Aku dan si lelaki gemuk ikut masuk ke gua itu. Hawa dingin langsung terasa, seakan-akan menyedotku lebih cepat ke dalam lorong liang besar tersebut. Aku menghidu wewangian yang begitu menentramkan. Belum pernah aku mencium aroma seperti itu sebelumnya. Entah berasal dari bebungaan, entah pula itu harum pertanda kekayaan yang memabukkan. Aku tidak sepenuhnya paham.
Sampai di ujung gua, ada sebuah meja persegi dan kursi yang terbuat dari batu hitam. Api menyala dengan tenang di beberapa titik di dinding gua. Tempat ini mengingatkanku pada tempat aku melakukan ritual di rumah Mbah Murwo. Hanya saja, di sini gua sungguhan yang sangat harum dan menentramkan jiwaku.

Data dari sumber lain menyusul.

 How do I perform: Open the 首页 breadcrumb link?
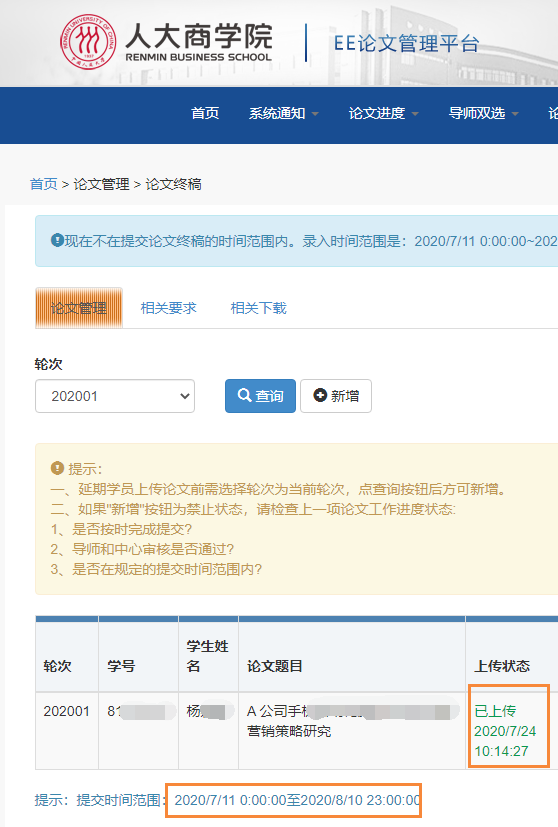pyautogui.click(x=43, y=184)
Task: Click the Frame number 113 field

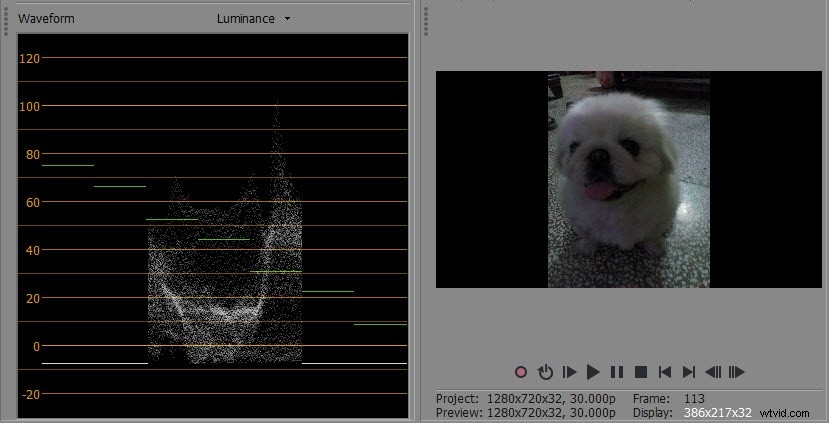Action: (x=694, y=399)
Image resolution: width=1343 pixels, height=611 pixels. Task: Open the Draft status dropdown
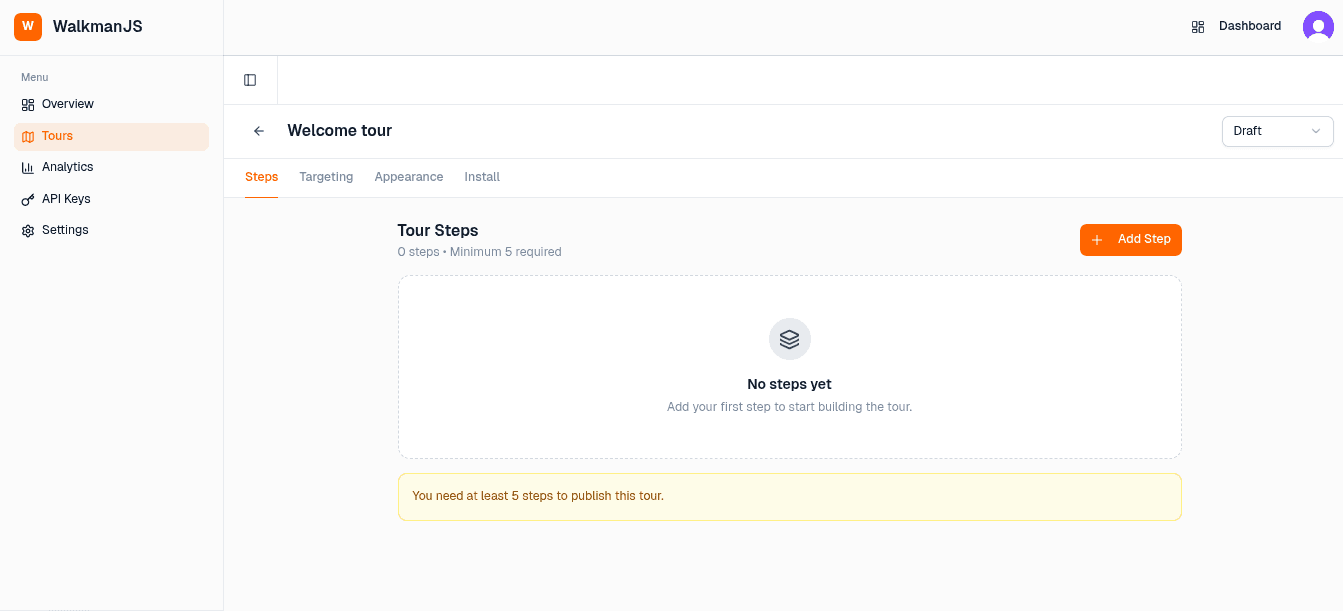[x=1277, y=131]
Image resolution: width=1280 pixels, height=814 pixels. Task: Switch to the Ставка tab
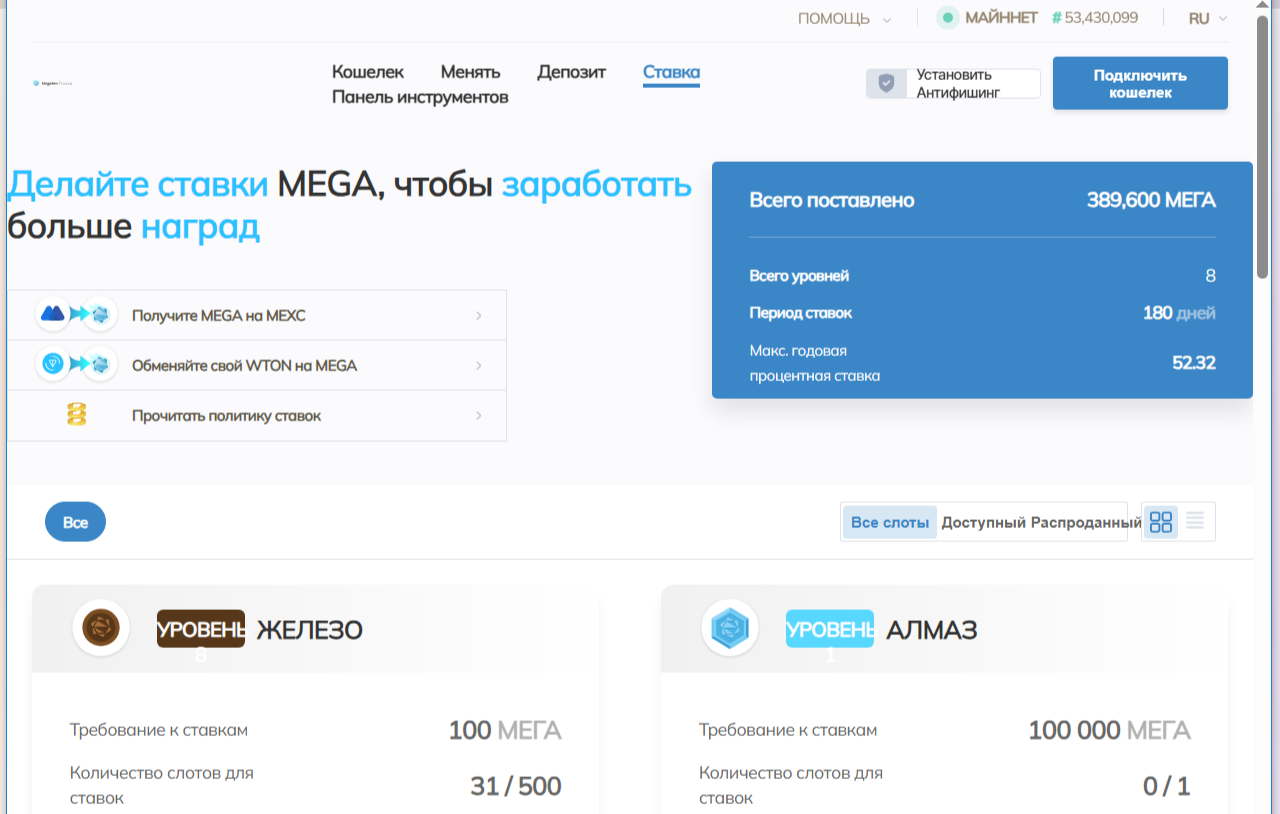click(x=671, y=72)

“Duduklah.” Lelaki tua itu kemudian melangkah ke lorong yang lain.
Aku dan si lelaki gemuk duduk berhadapan. Aku tidak tahu apakah dia telah melakukan ritual Nyuwun Pesugihan Celeng Kresek dengan Mbah Murwo atau dukun lain. Aku enggan bertanya, dan rasanya memang tak perlu menanyakan hal itu padanya. Ada senjang senyap di antara kami selama beberapa detik. Sampai kemudian dia menatapku lurus-lurus dan bertanya, “Nama sampean siapa?”
“Doni, Mas,” jawabku singkat.
“Saya Yandi.” Dia tersenyum tipis.
Lelaki tua itu kembali sambil membawa dua piring yang dia letakkan di meja. Didekatkannya dua piring berisi makanan itu ke depan aku dan Yandi. “Makanlah sajian ini sampai habis,” katanya. “Kalian pasti sudah lapar.” Dia bertepuk tangan satu kali, dan tiba-tiba saja perutku keroncongan.

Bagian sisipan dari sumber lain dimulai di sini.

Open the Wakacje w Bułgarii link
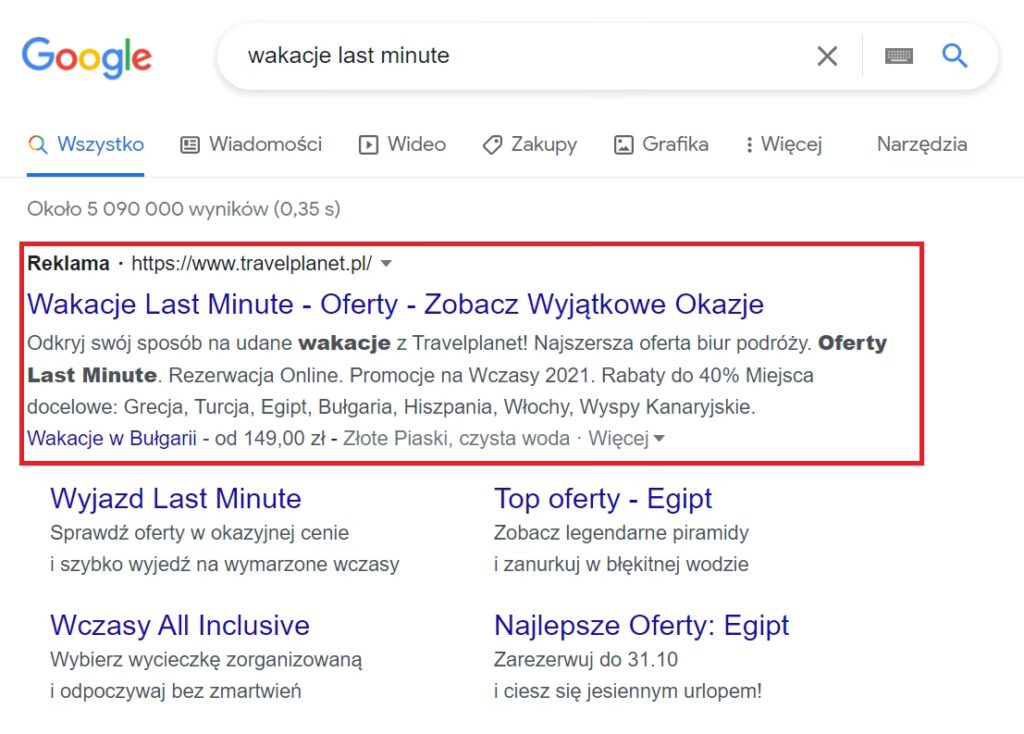The height and width of the screenshot is (734, 1024). 112,438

Piring itu seperti terbuat dari anyaman rotan hitam, di mana di atasnya diberi tatakan atau alas makanan berupa daun hitam. Aku menelan ludah melihat makanan yang dihidangkan lelaki tua itu, sementara Yandi langsung melahapnya tanpa berkata apa-apa lagi. Rasa lapar semakin menjadi-jadi, dan aku semakin tak sabar untuk menikmatinya. Sebelumnya, aku tidak pernah melihat makanan itu. Tampak seperti bubur nasi, tapi diberi campuran berwarna-warni entah apa. Mungkin kelopak bebungaan. Meski begitu, makanan tersebut sangat menggiurkan.
Lantaran makanan yang aku anggap lezat itu, aku jadi teringat Risa dan Rini. Aku jadi bertanya-tanya, apakah istri dan anakku sudah makan atau belum? Padahal, aku yakin keduanya sudah tidur dengan perut kenyang.
“Makanlah,” ucap lelaki tua itu memerintah.
Aku mengangguk seraya mengambil sendok bambu hitam di pinggiran piring. “Bismillah,” tandasku.
Tiba-tiba saja dinding gua bergetar bak gempa. Semua api yang tadinya tenang, sekarang berkobar menjilat-jilat seperti hendak melahap apa saja yang ada. Batinku tersentak, kenapa bisa-bisanya aku membaca basmalah? Padahal aku sudah diwanti-wanti untuk tidak melakukan itu. Aku sungguh tidak tahu, apakah bacaan itu tengah menolongku atau justru membunuhku, tetapi semua di sekelilingku tidak lagi sama. Sepertinya, tirai hitam tak kasatmata yang melingkupiku, kini tercabut entah ke mana, sehingga aku bisa melihat apa yang tidak kulihat sebelumnya.
Tempat ini mendadak berbau busuk yang begitu menusuk penciuman, sampai-sampai aku mual dan hendak muntah. Seketika pula aku melihat hidangan di piringku yang tadinya membangkitkan selera makan, kini tampak begitu menjijikkan. Makanan yang tadinya seperti bubur nasi putih, sekarang berubah hitam. Bau yang menyengat dari piring hitam itu membuatku paham bahwa itu bukanlah bubur, tapi tahi babi.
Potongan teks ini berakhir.